Un soir, comme elle s’était mise au lit de bonne heure et que Michel lisait auprès d’elle, elle demanda soudain, rêveusement :

— Dom Athanase vous a-t-il parlé de ces époux qui se sont séparés d’un commun accord pour se donner à Dieu ?

La question intéressa Michel. Il ferma son livre avec empressement.

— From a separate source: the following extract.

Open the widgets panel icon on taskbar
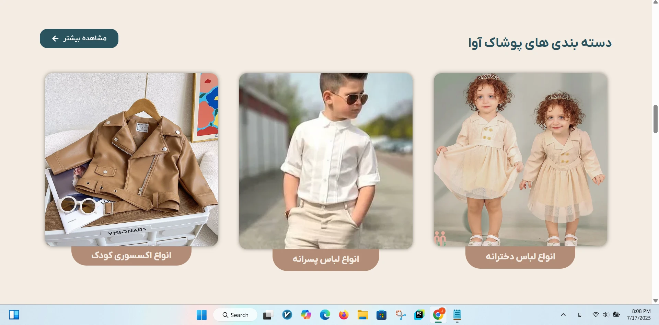This screenshot has width=659, height=325. [x=14, y=315]
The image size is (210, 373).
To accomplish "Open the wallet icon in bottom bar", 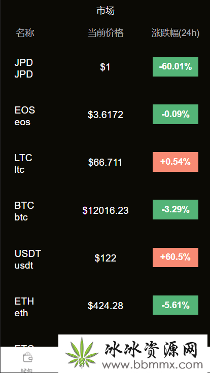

— Oui, dit-il, je connais bien cette admirable histoire. Ils furent convertis par un frère du père, un dominicain, au cours d’une retraite qu’il prêchait à Paris. Par quel miracle ces deux incroyants qui n’allaient jamais à l’église s’y laissèrent-ils entraîner par un ami pieux, un soir de carême ? La douleur avait préparé les voies. Ils venaient de perdre une petite fille, leur unique enfant, et ne pouvaient s’en consoler. Le prédicateur commentait justement la parabole de la fille de Jaïre et les paroles du Christ : « L’enfant n’est pas morte, elle repose ! » Ils écoutèrent. Ils furent touchés. La reprise des pratiques religieuses ne put leur suffire. Chacun voulut sacrifier sa vie entière et celle de l’autre.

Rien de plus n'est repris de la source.